Background: Baseline renal function predicts cardiovascular disease (CVD). In the FIELD study, fenofibrate raised plasma creatinine. We examined the effect of renal status changes on CVD risk and the consequences of fenofibrate administration in moderate renal impairment. Methods: In FIELD, 9795 patients, 50–75 years with type 2 diabetes, were randomly assigned fenofibrate 200 mg daily or placebo over five years. The pre-specified outcome for subgroup analysis was total cardiovascular events. Renal status [eGFR (MDRD) and albuminuria (albumin:creatinine ratio)] was examined (baseline, year 2 and close-out). End-stage renal events were recorded. Analysis was by intention-to-treat.
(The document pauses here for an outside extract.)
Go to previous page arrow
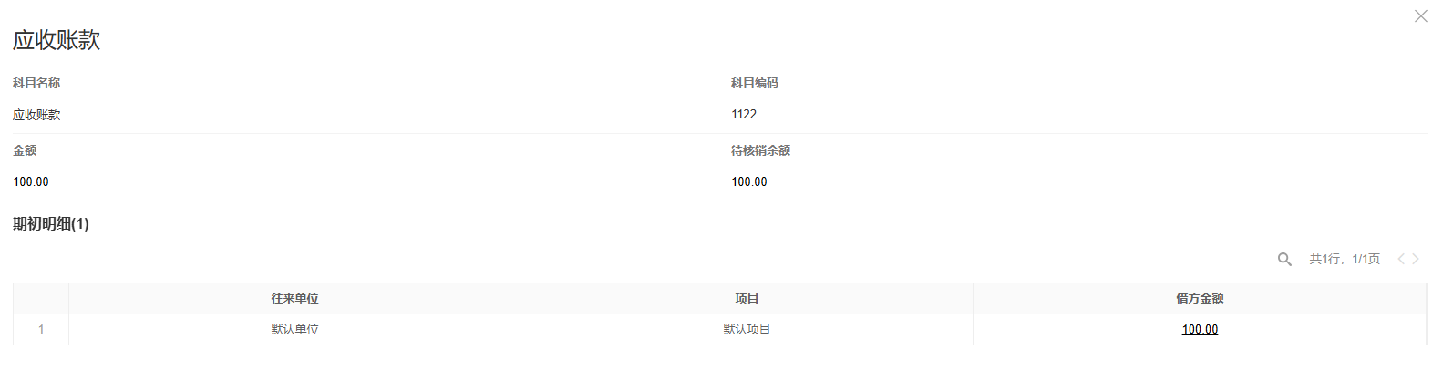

Results: CVD risk was strongly associated with baseline eGFR (inverse) and albuminuria; and was modified by renal status changes over the first two years. In those whose albuminuria status changed from normal to abnormal, risk significantly increased (p = 0.006) whereas it reduced when albuminuria resolved (p = 0.01). A similar pattern was observed for changing eGFR status between <60 and ≥60 ml/min/1.73 m2. Overall, fenofibrate reduced total cardiovascular events by 11% (p = 0.035), with comparable benefits seen in all eGFR subgroups (p-interaction = 0.2). The greatest absolute CVD risk reduction (7.5%) was observed with baseline eGFR 30–59 ml/min/1.73 m2 (HR 0.68, p = 0.035). End-stage renal disease events were no more common with fenofibrate. Conclusions: Improvements in eGFR and albuminuria over time are associated with lower CVD risk. Fenofibrate slows eGFR loss and does not cause renal injury in diabetes or reduce cardiovascular benefits when creatinine rises. There were large cardiovascular benefits and no renal issues when used in those with moderate renal impairment.